Heath Ledger |
Welcome to The Birthday Take, a column dedicated to celebrating Oscar nominees and winners' birthdays by paying tribute to the work that got them noticed. This isn't meant to be an exhaustive retrospective, but more of a highlight of one nominated work that makes them noteworthy. The column will run whenever there is a birthday and will hopefully give a dense exploration of the finest performances and techniques applied to film. So please join me as we blow out the candles and dig into the delicious substance.
The Facts
Recipient: Heath Ledger
Born: April 4, 1979
Died: January 22, 2008 (28 years old)
Died: January 22, 2008 (28 years old)
Nomination: Best Supporting Actor - The Dark Knight (won) as The Joker
The Take
While Heath Ledger only received two Oscar nominations in his career, he became somewhat of an anomaly upon the release of The Dark Knight. Joining a small range of actors to be awarded the statue posthumously, he was a person who embodied his roles with a vengeance and left many to consider him to be one of the best of his generation. Between Brokeback Mountain and the film that he became best known for, he left an impressive body of work with a range that leaves many to wonder what the success that hypothetically would have followed would deliver.
To remove his death from the equation would still make the film into something of a wunderkind. Over the summer of 2008, The Dark Knight was everywhere and it constantly topped the box office while becoming one of the few films to gross over a billion dollars worldwide prior to inflation from 3D and other growing gimmicks. It was also the film that managed to take the superhero films out of the familiar comical fashion that Marvel had been developing for most of the decade. While director Christopher Nolan had been practicing these ideas in Batman Begins, The Dark Knight was the fully realized transition into a phase known as "gritty reboot." Nolan also became a household name, and his work has only gotten more acclaimed.
Still, if one was to simply dissect what makes The Joker an iconic performance, capable of stripping any comparisons to Jack Nicholson and Caesar Romero within minutes of his entryway. He was a new and anarchic villain that didn't follow the rules. He was darkly comic and did something that great performances could do. His presence was felt when he wasn't on screen. He was the delusional next step to a genre of film dedicated to stylized fights and goofy outfits. He had his foot into realism in a way that made The Joker more a victim of mental illness than a bother without a motive.
In fact, Ledger holds the record for being the only actor to win an Oscar for playing a comic book character. While it may have also been a tribute award, it was also a performance that escaped the cracks of familiar prestige actors taking on challenging roles. While actors would continue to play these roles, often overacting, none have been nominated or likely remembered within the same reverent tone. The Dark Knight was somehow a zeitgeist film that lingered largely on a performance that wasn't just a good villain, it was a great performance. He convinced the world that these type of performances could be taken seriously.
There's some unfortunate tie-in to the film with Ledger. While he had completed filming of the project and was working on The Imaginarium of Doctor Parnassus at the time, he had grown to suffer from some psychological problems, causing him to once overdose on medication.
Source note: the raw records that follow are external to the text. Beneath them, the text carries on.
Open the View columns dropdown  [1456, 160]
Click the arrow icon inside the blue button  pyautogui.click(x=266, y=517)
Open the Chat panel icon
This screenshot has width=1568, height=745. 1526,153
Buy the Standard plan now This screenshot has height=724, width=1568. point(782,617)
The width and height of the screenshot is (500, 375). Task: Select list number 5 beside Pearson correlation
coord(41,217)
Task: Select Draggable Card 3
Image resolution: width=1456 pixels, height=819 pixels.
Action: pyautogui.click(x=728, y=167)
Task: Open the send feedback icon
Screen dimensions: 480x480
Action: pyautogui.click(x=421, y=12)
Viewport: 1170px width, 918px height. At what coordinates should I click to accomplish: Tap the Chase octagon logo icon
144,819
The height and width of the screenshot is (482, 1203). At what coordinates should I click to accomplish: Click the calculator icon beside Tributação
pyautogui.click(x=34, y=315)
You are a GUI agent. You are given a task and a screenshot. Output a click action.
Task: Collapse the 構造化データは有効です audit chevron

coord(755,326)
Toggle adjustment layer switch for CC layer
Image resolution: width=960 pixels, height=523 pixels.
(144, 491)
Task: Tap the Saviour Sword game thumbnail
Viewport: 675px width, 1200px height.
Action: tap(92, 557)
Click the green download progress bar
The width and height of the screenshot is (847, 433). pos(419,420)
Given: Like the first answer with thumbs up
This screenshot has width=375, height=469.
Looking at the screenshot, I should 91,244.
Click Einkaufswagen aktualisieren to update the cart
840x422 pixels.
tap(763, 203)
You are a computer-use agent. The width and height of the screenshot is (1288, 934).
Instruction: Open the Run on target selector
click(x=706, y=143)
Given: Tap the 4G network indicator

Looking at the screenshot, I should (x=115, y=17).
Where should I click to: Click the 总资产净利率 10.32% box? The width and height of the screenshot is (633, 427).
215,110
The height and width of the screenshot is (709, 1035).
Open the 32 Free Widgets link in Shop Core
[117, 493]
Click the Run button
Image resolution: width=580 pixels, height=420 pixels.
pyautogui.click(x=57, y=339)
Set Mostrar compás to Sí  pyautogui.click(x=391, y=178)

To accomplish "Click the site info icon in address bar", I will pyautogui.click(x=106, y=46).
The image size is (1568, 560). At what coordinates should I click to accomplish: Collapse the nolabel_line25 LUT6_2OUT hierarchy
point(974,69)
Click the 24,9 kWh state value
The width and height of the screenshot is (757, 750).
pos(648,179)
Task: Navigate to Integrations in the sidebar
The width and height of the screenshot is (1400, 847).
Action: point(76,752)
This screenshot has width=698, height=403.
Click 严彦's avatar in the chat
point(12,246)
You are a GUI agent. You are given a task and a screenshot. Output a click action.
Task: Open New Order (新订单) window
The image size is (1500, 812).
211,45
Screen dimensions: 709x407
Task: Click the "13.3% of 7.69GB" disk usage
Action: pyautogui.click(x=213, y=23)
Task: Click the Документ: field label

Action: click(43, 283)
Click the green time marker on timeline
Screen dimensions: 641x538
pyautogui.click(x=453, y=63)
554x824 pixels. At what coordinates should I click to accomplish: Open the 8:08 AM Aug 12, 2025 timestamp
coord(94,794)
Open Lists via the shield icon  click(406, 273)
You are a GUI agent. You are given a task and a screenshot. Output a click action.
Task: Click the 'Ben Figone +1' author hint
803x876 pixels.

It left his career short and unable to reach new heights with the privileges that would have followed. In the process, he joined a small camp of actors who died too young, including James Dean. Some would make it a testament to his performance that it took his life. There could be personal reasons, of which won't be explored here, but it still is one of those notes that turned an actor into a legend.
It was tough to choose a Birthday Take selection for today largely because fellow guest Robert Downey Jr. (who was also nominated for Best Supporting Actor in 2008 for Tropic Thunder) has also come back from the brink of destruction and turned in a uniquely subversive role in black face. He likely wouldn't have won if Ledger didn't qualify, but it was an interesting time for the Academy in which two summer films overtook two acting nominations. It is a thing that unfortunately doesn't seem likely today. It even seems less likely now that anyone would ever be nominated for a superhero film ever again. That may be Ledger's biggest achievement in the midst of several. If only he was around to do more.